Please recast every line of the records below as a numbered list, leaving out the blank lines.

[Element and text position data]
○ ○ ○ ○ ○ ○ ○

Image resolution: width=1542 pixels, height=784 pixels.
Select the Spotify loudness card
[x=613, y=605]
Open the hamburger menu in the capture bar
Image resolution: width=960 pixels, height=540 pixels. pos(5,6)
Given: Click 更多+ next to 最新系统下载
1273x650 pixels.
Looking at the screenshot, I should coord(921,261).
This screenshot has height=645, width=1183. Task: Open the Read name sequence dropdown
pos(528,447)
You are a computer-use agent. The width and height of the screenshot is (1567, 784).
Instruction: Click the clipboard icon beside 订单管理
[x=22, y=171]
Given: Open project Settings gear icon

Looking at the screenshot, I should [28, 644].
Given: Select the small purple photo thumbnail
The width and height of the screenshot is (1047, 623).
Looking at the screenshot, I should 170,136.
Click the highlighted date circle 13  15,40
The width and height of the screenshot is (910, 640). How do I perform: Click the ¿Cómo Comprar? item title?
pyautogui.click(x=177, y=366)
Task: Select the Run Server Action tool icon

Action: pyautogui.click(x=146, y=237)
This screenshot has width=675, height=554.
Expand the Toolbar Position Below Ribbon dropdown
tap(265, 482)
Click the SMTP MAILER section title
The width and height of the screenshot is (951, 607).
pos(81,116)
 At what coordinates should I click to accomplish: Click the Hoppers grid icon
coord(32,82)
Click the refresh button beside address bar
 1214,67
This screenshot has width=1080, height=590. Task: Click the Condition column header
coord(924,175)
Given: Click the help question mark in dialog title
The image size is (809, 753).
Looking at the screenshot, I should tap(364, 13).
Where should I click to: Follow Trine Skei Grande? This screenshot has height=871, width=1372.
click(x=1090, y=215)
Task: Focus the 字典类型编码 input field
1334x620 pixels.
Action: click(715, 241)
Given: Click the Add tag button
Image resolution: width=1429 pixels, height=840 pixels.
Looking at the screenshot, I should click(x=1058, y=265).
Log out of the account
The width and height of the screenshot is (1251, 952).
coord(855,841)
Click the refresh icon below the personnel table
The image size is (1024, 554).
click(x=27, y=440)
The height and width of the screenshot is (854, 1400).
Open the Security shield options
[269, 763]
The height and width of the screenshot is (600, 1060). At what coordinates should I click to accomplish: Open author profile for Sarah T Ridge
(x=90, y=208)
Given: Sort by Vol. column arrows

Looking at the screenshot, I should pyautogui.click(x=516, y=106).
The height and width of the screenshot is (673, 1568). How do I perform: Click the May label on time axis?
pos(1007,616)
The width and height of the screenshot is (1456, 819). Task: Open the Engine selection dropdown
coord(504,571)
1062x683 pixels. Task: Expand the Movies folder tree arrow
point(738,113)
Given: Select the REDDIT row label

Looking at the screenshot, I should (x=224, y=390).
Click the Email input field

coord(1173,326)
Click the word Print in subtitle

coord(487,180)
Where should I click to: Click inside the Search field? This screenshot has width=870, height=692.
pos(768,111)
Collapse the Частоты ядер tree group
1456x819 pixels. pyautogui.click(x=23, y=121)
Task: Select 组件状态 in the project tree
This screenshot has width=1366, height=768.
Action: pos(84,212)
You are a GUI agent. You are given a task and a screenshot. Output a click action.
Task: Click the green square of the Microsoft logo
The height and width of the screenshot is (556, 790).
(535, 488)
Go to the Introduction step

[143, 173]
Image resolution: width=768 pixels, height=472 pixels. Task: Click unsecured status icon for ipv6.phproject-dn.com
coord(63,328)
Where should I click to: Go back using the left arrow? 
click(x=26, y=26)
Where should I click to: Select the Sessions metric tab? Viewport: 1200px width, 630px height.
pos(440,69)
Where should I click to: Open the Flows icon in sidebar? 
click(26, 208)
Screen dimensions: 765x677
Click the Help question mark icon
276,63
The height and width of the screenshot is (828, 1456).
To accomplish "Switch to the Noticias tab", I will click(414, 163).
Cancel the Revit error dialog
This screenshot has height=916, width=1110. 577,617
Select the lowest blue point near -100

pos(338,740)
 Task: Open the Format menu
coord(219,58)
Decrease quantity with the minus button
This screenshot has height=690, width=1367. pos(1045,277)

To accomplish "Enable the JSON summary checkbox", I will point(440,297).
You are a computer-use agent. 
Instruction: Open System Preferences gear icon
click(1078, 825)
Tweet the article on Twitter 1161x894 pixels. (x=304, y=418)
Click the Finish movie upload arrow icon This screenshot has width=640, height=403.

○ ○ ○ ○ ○ ○ ○

Output for this task:
1. Image resolution: width=1542 pixels, height=784 pixels.
2. Select the Spotify loudness card
3. [x=613, y=605]
4. Open the hamburger menu in the capture bar
5. Image resolution: width=960 pixels, height=540 pixels. pos(5,6)
6. Given: Click 更多+ next to 最新系统下载
7. 1273x650 pixels.
8. Looking at the screenshot, I should coord(921,261).
9. This screenshot has height=645, width=1183. Task: Open the Read name sequence dropdown
10. pos(528,447)
11. You are a computer-use agent. The width and height of the screenshot is (1567, 784).
12. Instruction: Click the clipboard icon beside 订单管理
13. [x=22, y=171]
14. Given: Open project Settings gear icon
15. Looking at the screenshot, I should [28, 644].
16. Given: Select the small purple photo thumbnail
17. The width and height of the screenshot is (1047, 623).
18. Looking at the screenshot, I should 170,136.
19. Click the highlighted date circle 13  15,40
20. The width and height of the screenshot is (910, 640). How do I perform: Click the ¿Cómo Comprar? item title?
21. pyautogui.click(x=177, y=366)
22. Task: Select the Run Server Action tool icon
23. Action: pyautogui.click(x=146, y=237)
24. This screenshot has width=675, height=554.
25. Expand the Toolbar Position Below Ribbon dropdown
26. tap(265, 482)
27. Click the SMTP MAILER section title
28. The width and height of the screenshot is (951, 607).
29. pos(81,116)
30.  At what coordinates should I click to accomplish: Click the Hoppers grid icon
31. coord(32,82)
32. Click the refresh button beside address bar
33.  1214,67
34. This screenshot has width=1080, height=590. Task: Click the Condition column header
35. coord(924,175)
36. Given: Click the help question mark in dialog title
37. The image size is (809, 753).
38. Looking at the screenshot, I should tap(364, 13).
39. Where should I click to: Follow Trine Skei Grande? This screenshot has height=871, width=1372.
40. click(x=1090, y=215)
41. Task: Focus the 字典类型编码 input field
42. 1334x620 pixels.
43. Action: click(715, 241)
44. Given: Click the Add tag button
45. Image resolution: width=1429 pixels, height=840 pixels.
46. Looking at the screenshot, I should click(x=1058, y=265).
47. Log out of the account
48. The width and height of the screenshot is (1251, 952).
49. coord(855,841)
50. Click the refresh icon below the personnel table
51. The image size is (1024, 554).
52. click(x=27, y=440)
53. The height and width of the screenshot is (854, 1400).
54. Open the Security shield options
55. [269, 763]
56. The height and width of the screenshot is (600, 1060). At what coordinates should I click to accomplish: Open author profile for Sarah T Ridge
57. (x=90, y=208)
58. Given: Sort by Vol. column arrows
59. Looking at the screenshot, I should pyautogui.click(x=516, y=106).
60. The height and width of the screenshot is (673, 1568). How do I perform: Click the May label on time axis?
61. pos(1007,616)
62. The width and height of the screenshot is (1456, 819). Task: Open the Engine selection dropdown
63. coord(504,571)
64. 1062x683 pixels. Task: Expand the Movies folder tree arrow
65. point(738,113)
66. Given: Select the REDDIT row label
67. Looking at the screenshot, I should (x=224, y=390).
68. Click the Email input field
69. coord(1173,326)
70. Click the word Print in subtitle
71. coord(487,180)
72. Where should I click to: Click inside the Search field? This screenshot has width=870, height=692.
73. pos(768,111)
74. Collapse the Частоты ядер tree group
75. 1456x819 pixels. pyautogui.click(x=23, y=121)
76. Task: Select 组件状态 in the project tree
77. This screenshot has width=1366, height=768.
78. Action: pos(84,212)
79. You are a GUI agent. You are given a task and a screenshot. Output a click action.
80. Task: Click the green square of the Microsoft logo
81. The height and width of the screenshot is (556, 790).
82. (535, 488)
83. Go to the Introduction step
84. [143, 173]
85. Image resolution: width=768 pixels, height=472 pixels. Task: Click unsecured status icon for ipv6.phproject-dn.com
86. coord(63,328)
87. Where should I click to: Go back using the left arrow? 
88. click(x=26, y=26)
89. Where should I click to: Select the Sessions metric tab? Viewport: 1200px width, 630px height.
90. pos(440,69)
91. Where should I click to: Open the Flows icon in sidebar? 
92. click(26, 208)
93. Screen dimensions: 765x677
94. Click the Help question mark icon
95. 276,63
96. The height and width of the screenshot is (828, 1456).
97. To accomplish "Switch to the Noticias tab", I will click(414, 163).
98. Cancel the Revit error dialog
99. This screenshot has height=916, width=1110. 577,617
100. Select the lowest blue point near -100
101. pos(338,740)
102.  Task: Open the Format menu
103. coord(219,58)
104. Decrease quantity with the minus button
105. This screenshot has height=690, width=1367. pos(1045,277)
106. To accomplish "Enable the JSON summary checkbox", I will point(440,297).
107. You are a computer-use agent. 
108. Instruction: Open System Preferences gear icon
109. click(1078, 825)
110. Tweet the article on Twitter 1161x894 pixels. (x=304, y=418)
111. Click the Finish movie upload arrow icon This screenshot has width=640, height=403.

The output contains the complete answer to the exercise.